Direktur Jenderal Industri Kimia Farmasi dan Tekstil Kemenperin Muhamad Khayam menyampaikan harapan tersebut dalam diskusi bertajuk Indonesia Petrochemical and Plastic Industry Outlook 2021 dari Jakarta, Rabu (18/11/2020).
"Diharapkan, pada 2030 industri petrokimia ini nantinya berbasis renewable energy,” kata Khayam, Rabu (18/11/2020).
Khayam mengakui, pada Indonesia’s Chemical 4.0 terdapat beberapa tantangan, mulai dari pabrik tidak efisien, adaptasi teknologi rendah, kurangnya kemampuan R&D, dan persoalan rantai pasok
Di sisi lain, produksi berbasis migas dan batubara tetap akan dilaksanakan secara beriringan. Hal tersebut berkaitan dengan skema Indonesia’s Chemical 4.0 yang ingin dicapai.

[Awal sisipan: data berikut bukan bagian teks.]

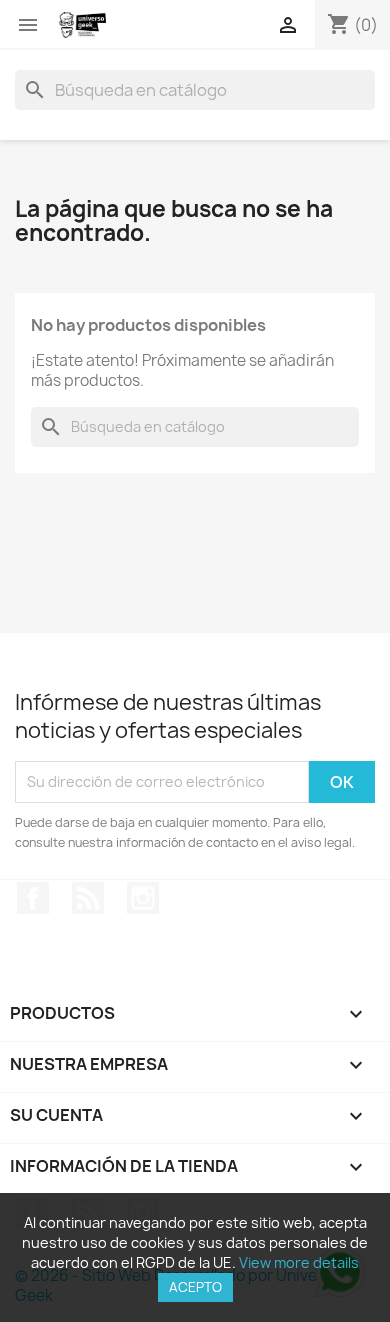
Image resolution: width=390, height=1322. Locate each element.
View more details (299, 1262)
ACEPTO (195, 1287)
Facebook (33, 898)
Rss (88, 898)
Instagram (143, 898)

Baca juga: Pertamina dan Chandra Asri Teken Perjanjian Kerja Sama Pengembangan Bisnis Petrokimia Nasional
Pada 2030, Kemenperin memproyeksikan produksi kimia dasar akan meningkat, kemudian penggunaan bahan baku dan kawasan industri semakin optimal.
Lalu, produktivitas di semua rantai nilai semakin meningkat, dan terdapat produsen biochemical dan kimia berbasis migas batubara terkemuka.
Baca juga: Petrokimia Gresik Siapkan Strategi Menuju Related Diversified Industry
Untuk menuju ke sana, Khayam menyatakan dalam tiga hingga lima tahun pertama hingga 2021, Kemenperin akan berupaya mengurangi impor kimia dasar hingga 35 persen dengan beberapa cara.
Di antaranya meningkatkan kapasitas pemurnian nafta dan kimia dasar (olefin dan aromatik) untuk menyalurkan ke industri hilir.
Selanjutnya, meningkatkan efisiensi dengan menggunakan teknologi 4IR, serta memperkuat produksi serat sintetis untuk mendukung industri tekstil.
Lima sampai sepuluh tahun selanjutnya yakni pada 2025, Kemenperin berupaya meningkatkan kontribusi penjualan resin sintetis dan serat sintetis sebesar lebih dari 1,5 kali, dengan meneruskan peningkatan produksi serat sintetis, memperkuat produksi produk perantara, dan meningkatkan kemampuan untuk mengubah biomassa menjadi biokimia dasar.
“Terakhir, 10 sampai 15 tahun hingga 2030, Kemenperin membidik Indonesia menjadi Top 5 produsen biofuel dan bioplastic,” kata Khayam.